小沢信男著作 156

 いまはなきEDI叢書の一冊として刊行された小沢信男編「松倉米吉・冨田木歩・鶴彬」
から、「松倉米吉」にかかわるところを引用しています。
これは全部で130ページくらいの冊子ですが、三人の作品、年譜、関連地図、著作目録、
参考文献目録、そして作家案内が収録されています。
 作家案内を書かれているのは、もちろん小沢信男さんですが、年譜等の作成は、平野
晶子さんとあります。この年譜等がたいへん参考となります。
 この年譜から、松倉米吉に関するところを見てみます。
「1908年(明治40) 13歳 二月、本所区南二葉町十七番地(現・墨田区亀沢)の
  金属メッキ業宮川電鍍工業本所分工場(通称マルエム工場)の職工となる。精励し、
  成績優良のためしばしば賞与を受ける。
 1911年(明治44) 16歳 一月『文章世界』を読み始める。三月、マルエム工場内
  で戸塚恒司、前橋喜久男と相識る。この頃より二葉小学校の図書館に通う。・・・
  七月、恒司、喜久男とともに回覧雑誌『青年文壇』発刊、ほぼ毎月刊行する。これ
  が、『行路誌社』の前身となる。
 1913年(大正2) 18歳 十月、喜久男とともに古泉千樫を訪ね、『アララギ』に
  入会する。

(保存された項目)
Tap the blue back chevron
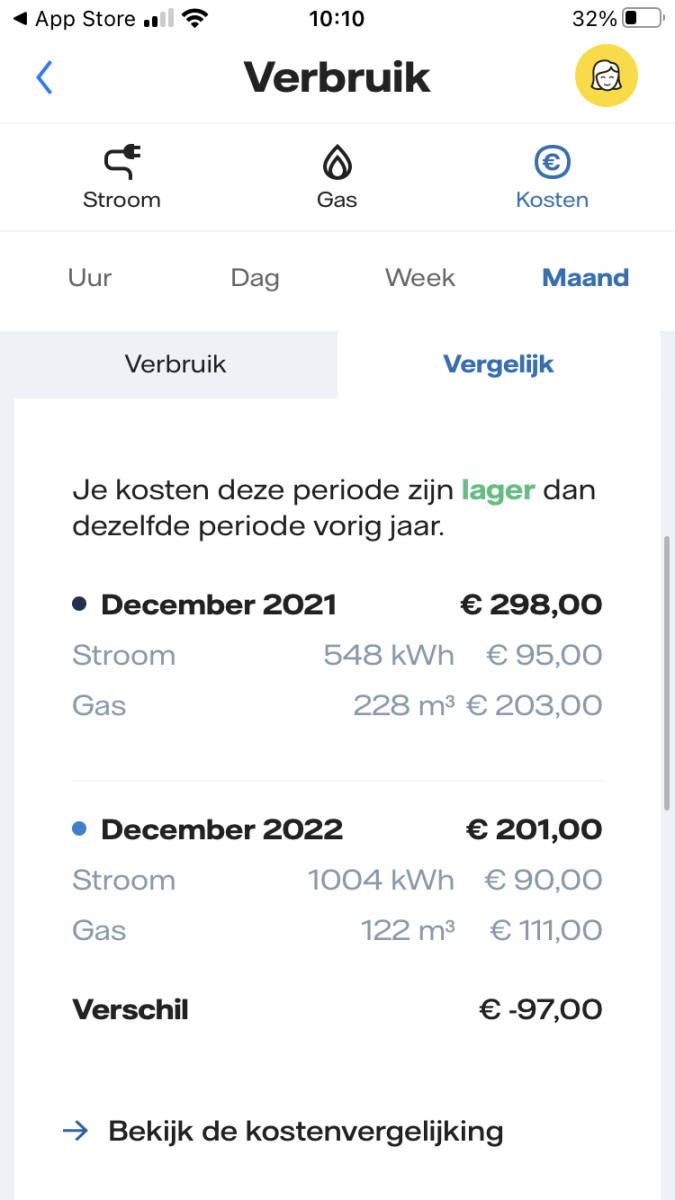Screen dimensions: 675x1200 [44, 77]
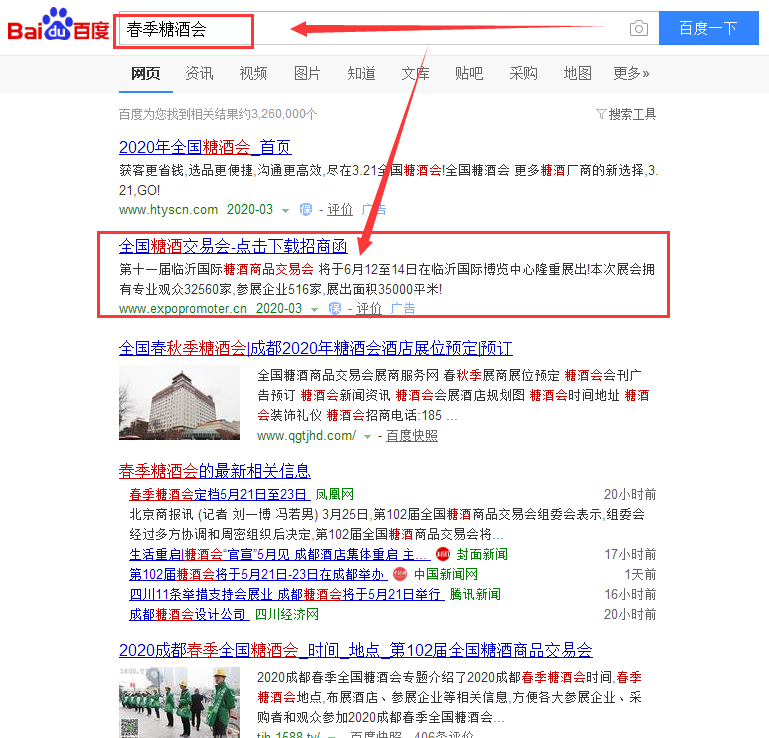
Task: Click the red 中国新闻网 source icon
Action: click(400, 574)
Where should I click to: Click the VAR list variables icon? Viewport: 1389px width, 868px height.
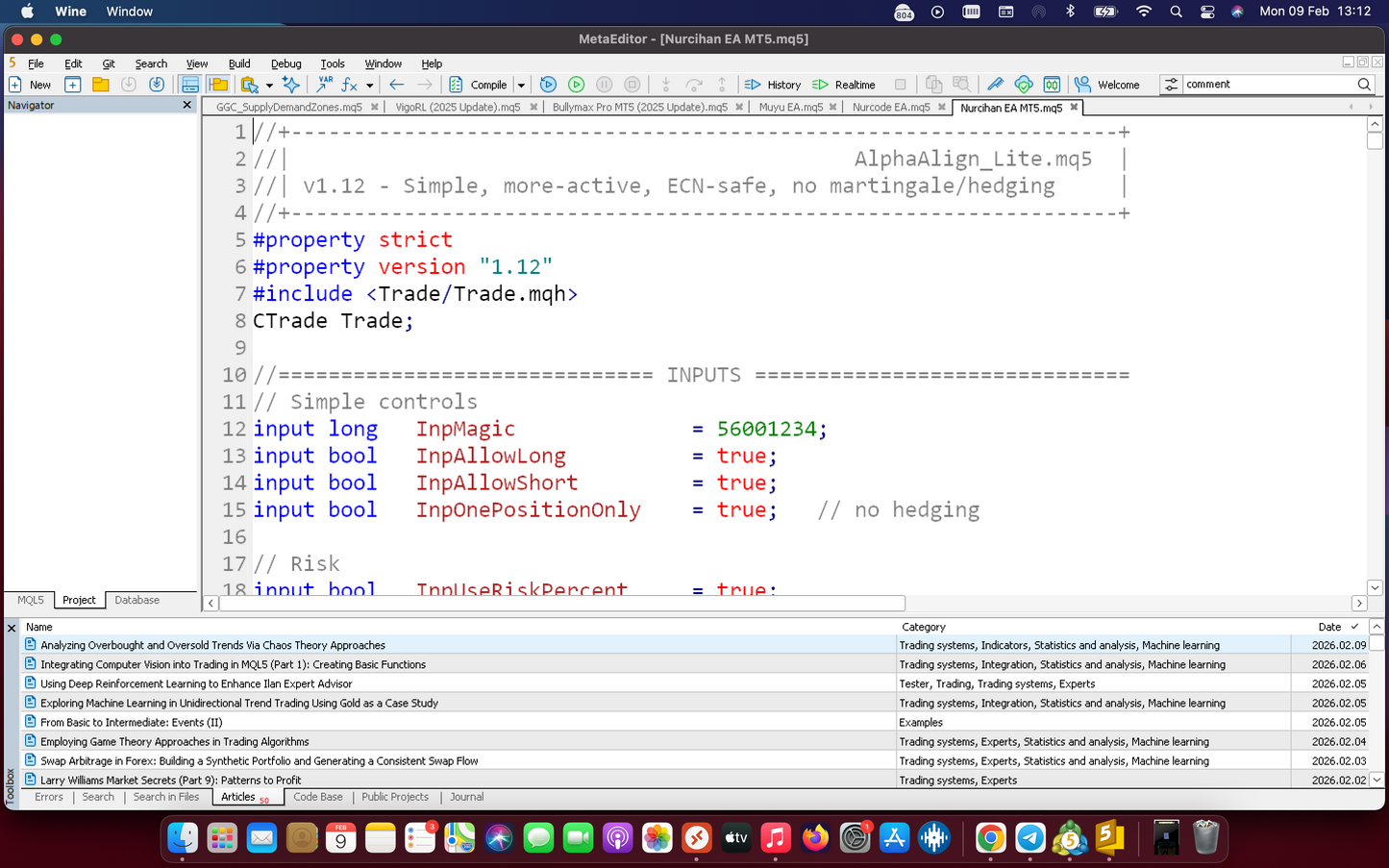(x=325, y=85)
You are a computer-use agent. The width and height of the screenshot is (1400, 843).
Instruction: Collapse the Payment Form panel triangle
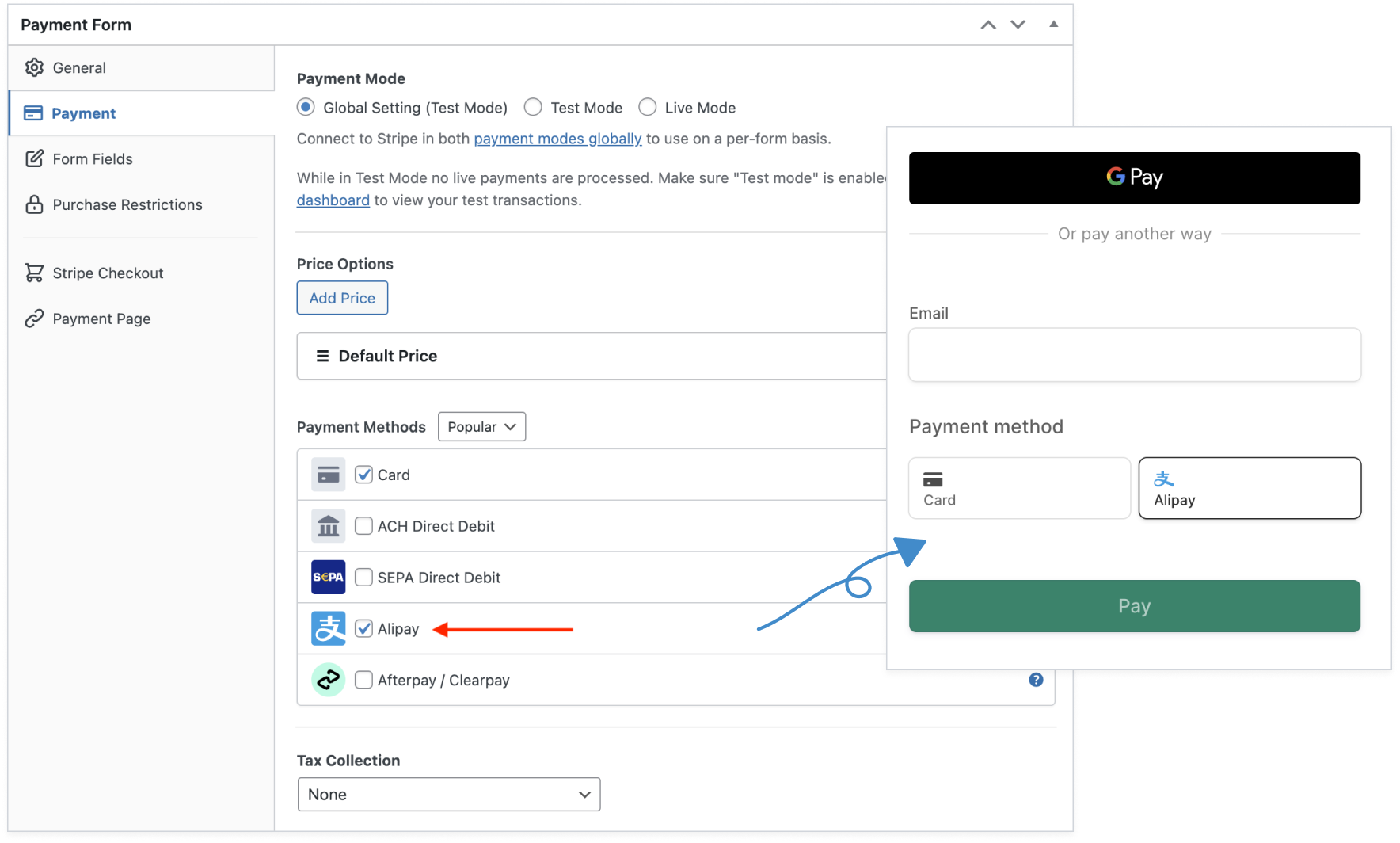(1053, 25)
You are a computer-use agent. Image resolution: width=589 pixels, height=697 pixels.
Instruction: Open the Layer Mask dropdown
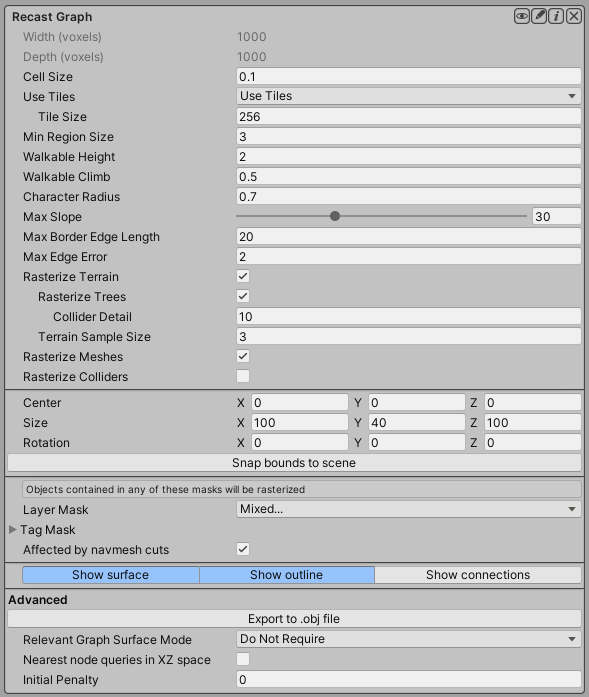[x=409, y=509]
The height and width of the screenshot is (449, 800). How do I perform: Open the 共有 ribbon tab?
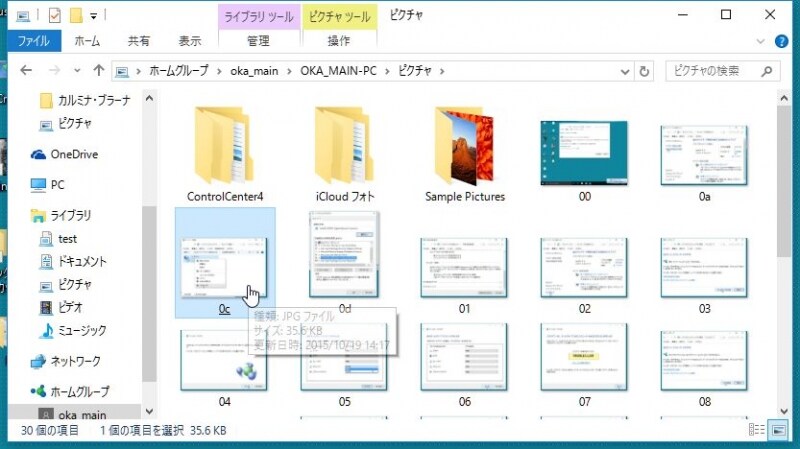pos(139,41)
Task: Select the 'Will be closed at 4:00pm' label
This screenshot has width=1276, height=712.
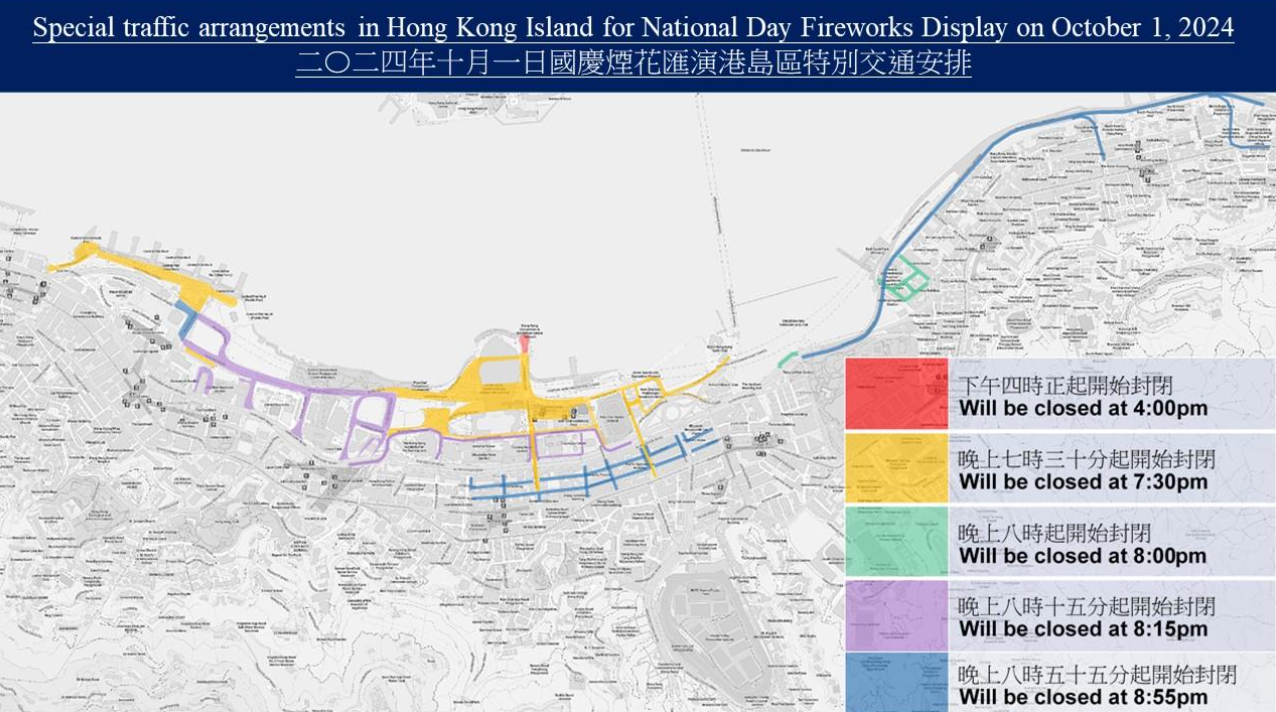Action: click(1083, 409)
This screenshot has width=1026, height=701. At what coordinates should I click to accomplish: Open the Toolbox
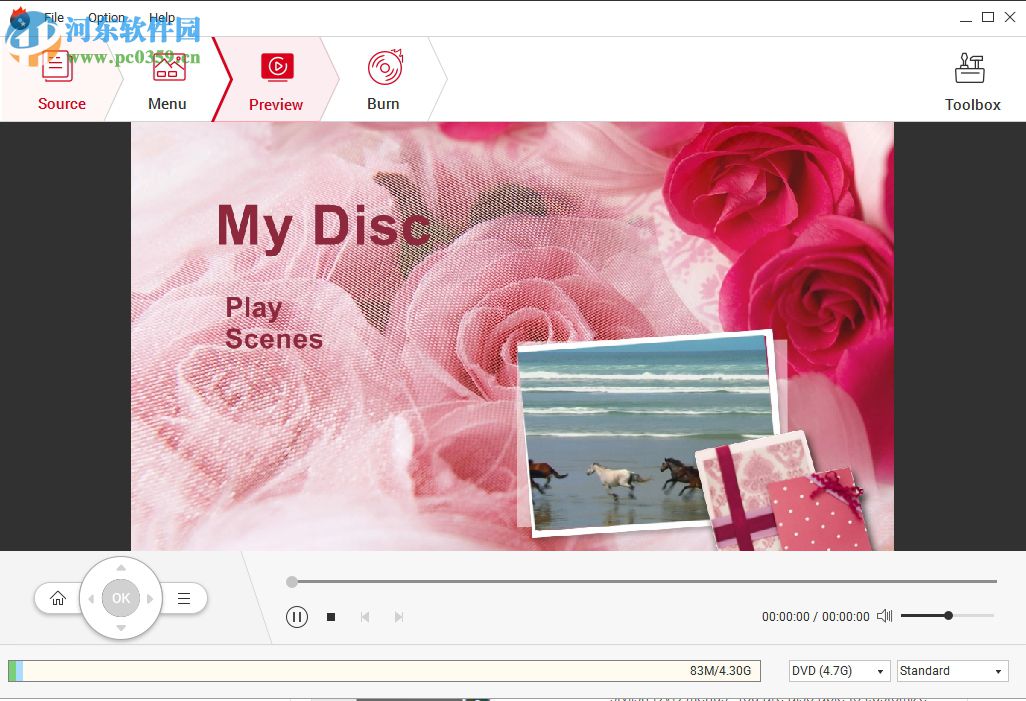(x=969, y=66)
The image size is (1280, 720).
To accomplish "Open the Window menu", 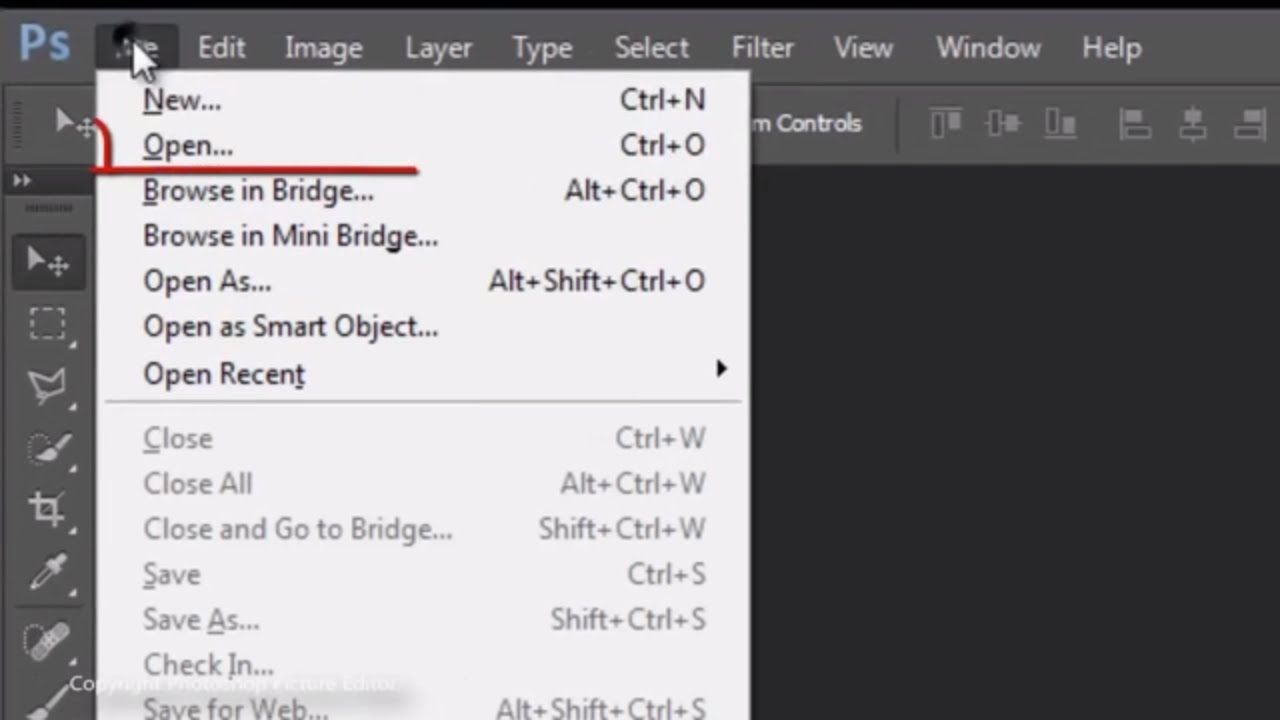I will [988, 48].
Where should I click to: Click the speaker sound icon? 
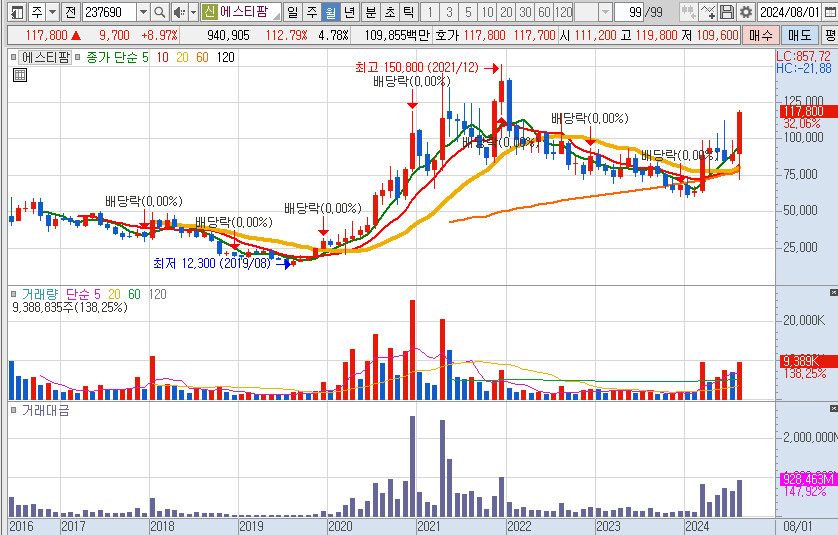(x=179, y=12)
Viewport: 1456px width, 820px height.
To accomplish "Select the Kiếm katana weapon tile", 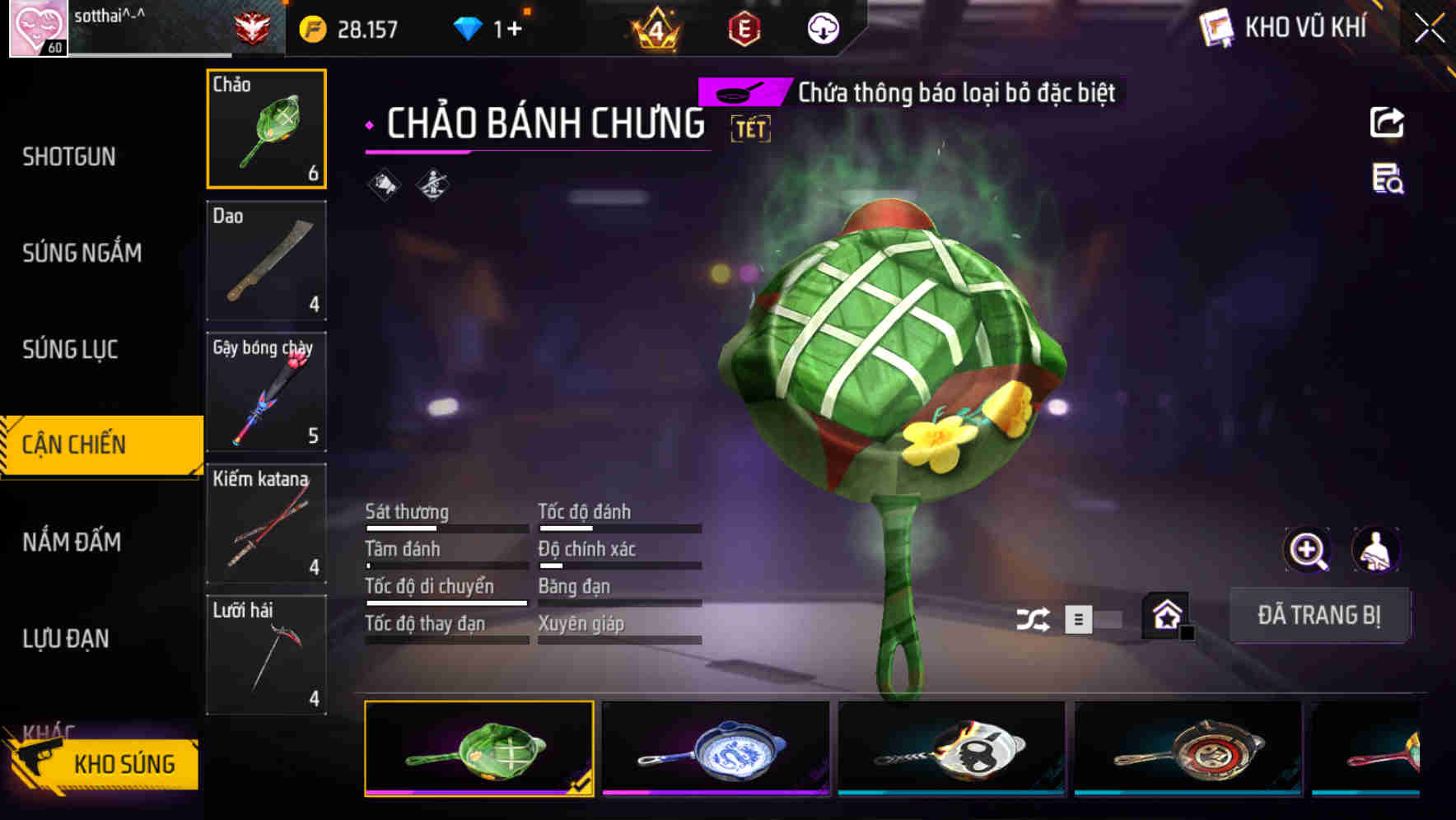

(課題の内容)
A. 松倉米吉の年譜を紹介した文章によると、松倉米吉が13歳で職工となった工場は通称何と呼ばれていたか。
B. 松倉米吉の年譜を紹介した文章を、最後の一文の後から書き継ぐこと。

(解答一覧)
A. マルエム工場と呼ばれていた。

B.
 1914年(大正3) 19歳 三月、『アララギ』三月号<アララギ歌壇>に
 『日毛米吉』の名で短歌五首掲載。・・
  九月、前橋喜久男、肺結核のため郷里富山県に帰省。以後音信がなくなる。
 1915年(大正4) 20歳 一月、不景気のためこの頃より隔日勤務となる。
  二月、『カハタレ』を『蹟』と改称、活字印刷とする。四月、相坂一郎、高田浪吉、
  『蹟』に参加。この春、毎日勤務に戻る。八月、『蹟』を『行路』に改称。
  『行路誌社』の成立となる。
 1916年(大正5) 21歳 四月、肺尖を病み喀血、マルエム工場を休み床に就く。
  考慮中であった巡査志望を断念する。七月、徴兵検査を受けるが不合格。
  以後喀血数度に及ぶ。
 1917年(大正6) 22歳 二月、『行路の研究』を『万葉研究』と改称、万葉集の歌
  を研究する。この頃、職を求めて町を歩き、貧しさゆえの諍いに家出を考えたり
  する。
  その後、錦糸町の金属挽物業木村方に住み込み、挽物職を習う。・・この頃、母の
  看病のため浪吉の妹を妻に望むが実現しなかった。
  十二月十五日、長崎へ向かう斎藤茂吉の送別歌会に参加。
 1918年(大正7) 23歳 十一月、東郷理髪店の二階にて、浪吉らと母の一周忌を
  行う。
 1919年(大正8) 24歳 二月、林家二女との結婚を前提に同家の養子分となった
  が、四月、長女林登美子と相愛するようになり、五月、林家を去り、再び東郷
  理髪店に下宿する。
  九月十一日 喀血。山本信一の診察を受け肺結核と診断され、東郷理髪店二階に
  戻り床に就く。古泉千樫の見舞、浪吉の物質的援助を受ける。
  九月二十八日、子規忌歌会に参加。
  十一月十二日、東京市施療病院に入院。高熱が続き病勢衰えず、
  十一月二十五日午後二時三十分、林登美子に見取られて死去。」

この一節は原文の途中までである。